A little over two years ago I wore my dad’s clothes. I cut my own hair with kitchen scissors. I never went near a mirror, I physically looked like a 10 year old boy. And l lived in mortal fear of a man so much as looking at me. Now I don’t do any of those things. Here’s how I got from there to here-you know, just in case you fancy giving it a go yourself…

For a long portion of this journey being visible is far from ok. Being visible has been such a traumatic thing for so long it doesn’t seem like it will ever be an attractive option. People stare when you weigh half of what you should and can’t sit up properly on your own. They stare when they recognise you in the street and are shocked by what they see. It’s not a nice feeling, especially when you can’t see things changing anytime soon. The entire world seems far, far too much for you. No wonder you want to hide.

I don’t think it ever would have occurred to me in a million years that men would ask me out. But maybe subconsciously it did because wearing your dad’s clothes is going to definitely put a stop to that.

I knew I had to overcome my aversion to being seen or noticed because if I wanted to show people they too could get better, (just literally out of the bed/wheelchair though not actually living a nice full life-I didn’t know that was even possible for me at that stage so I couldn’t know it was possible for you), I was going to have to figure out a way to get on tv where I could speak to lots of people at the same time. And as far as I could see people didn’t tend to hire girls in their dad’s clothes.
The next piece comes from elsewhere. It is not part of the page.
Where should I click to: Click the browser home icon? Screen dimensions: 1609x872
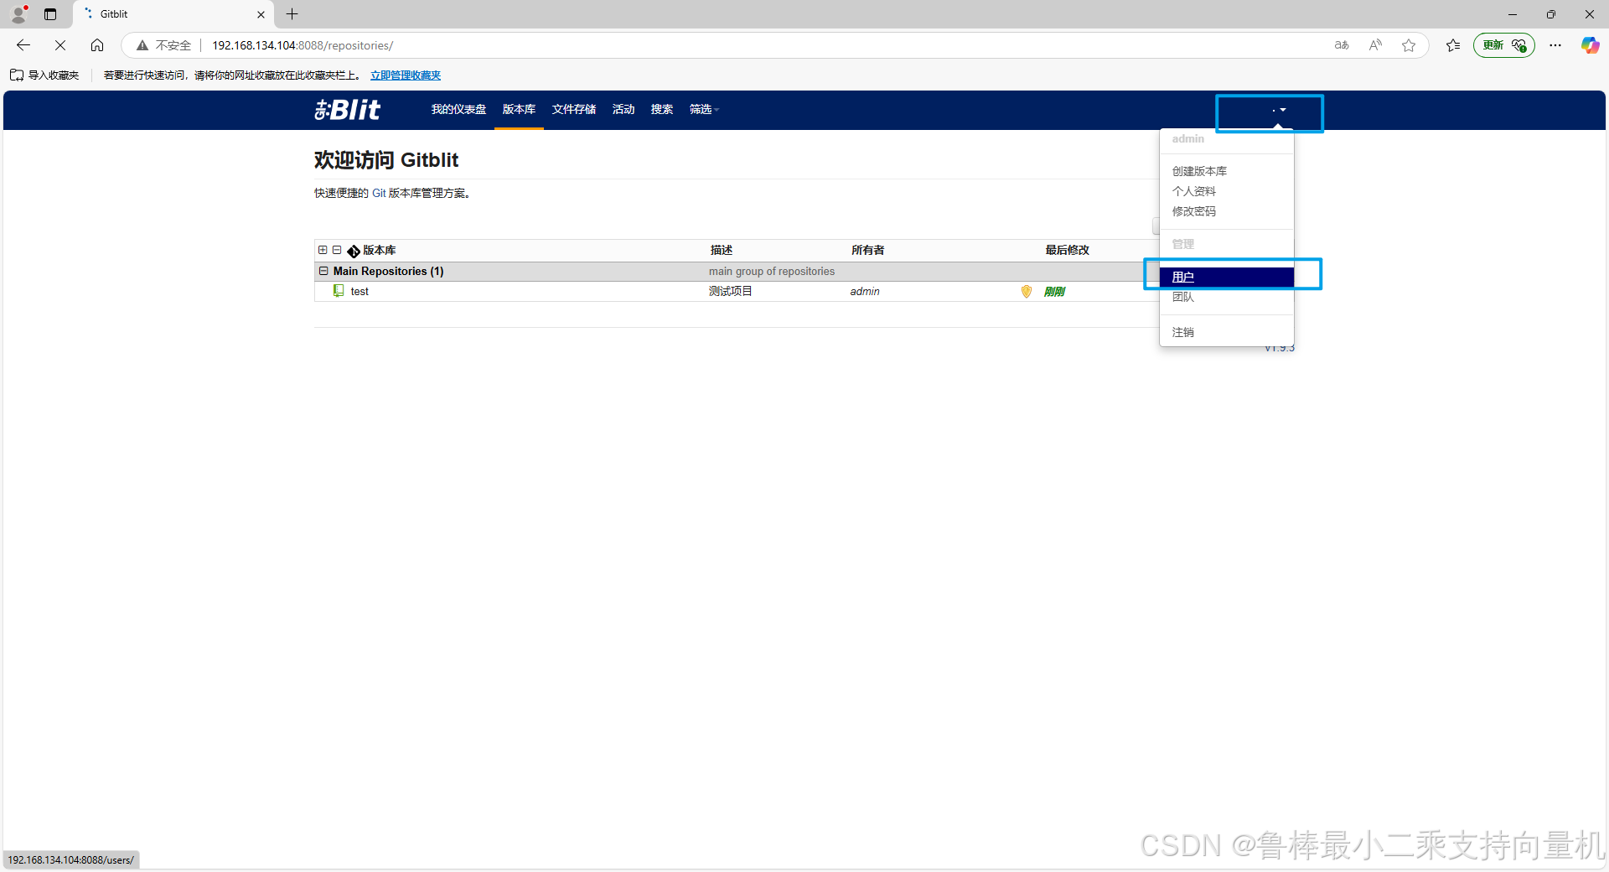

I started small. Took baby steps with wearing things that would be just about described as dresses. Heels were out obviously as I still couldn’t walk that well. I may have bought some on eBay and kept them in my wardrobe so I could look at them when I was feeling brave.

I stopped cutting my hair with kitchen scissors and just let it grow. I bought makeup and put a little bit on here and there. I got really brave and got my nails done one day. It was nice and non-traumatic as it turns out l didn’t have to actually speak to anyone so I went back…

I took my glasses off so I couldn’t really see if people were looking at me, l wore my headphones in case blokes tried to talk to me. A kind of mobile sensory deprivation tank if you will. (Confession time-I still do both, purely out of habit, even though neither really work anymore).

It was a gradual and basically horrible process but I got braver and got more used to the outside world and the people in it as my body got stronger. I got less afraid of people noticing me. It didn’t feel traumatic like it used to when l was being pushed around in the chair or when I was trying to walk. My body forgot and so did I.

I like clothes now. I enjoy that I get to dress up for work. I don’t even feel visible anymore. I’m too busy being happy that I have the freedom to do anything I want without being scared and sick all the time. I think what’s happened is my love of life is reflected in the way I choose to present myself. And the people who have known my two years or less have absolutely no idea it doesn’t come naturally to me. That I had to fight myself every inch of the way to make sure I got here. I like that the struggle doesn’t show.

So if you are hiding away in your dad’s clothes right now. Or cutting your hair with kitchen scissors. Or avoiding mirrors because you don’t recognise that person staring back at you. It does get better. It will feel easier.

Be nice to yourself. Just keep taking those baby steps safe in the knowledge you are headed in the right direction. I’ll be waiting for you when you get here.



One thought on “Being Ok With Being Visible

  1. meharris75 says:

    Great post Carrie.
    I’ve just become a dad to a little baby girl and am already thinking about her understanding of the world and her place in it with all the craziness in society.

    I’ll keep what you’ve written in mind when I need it.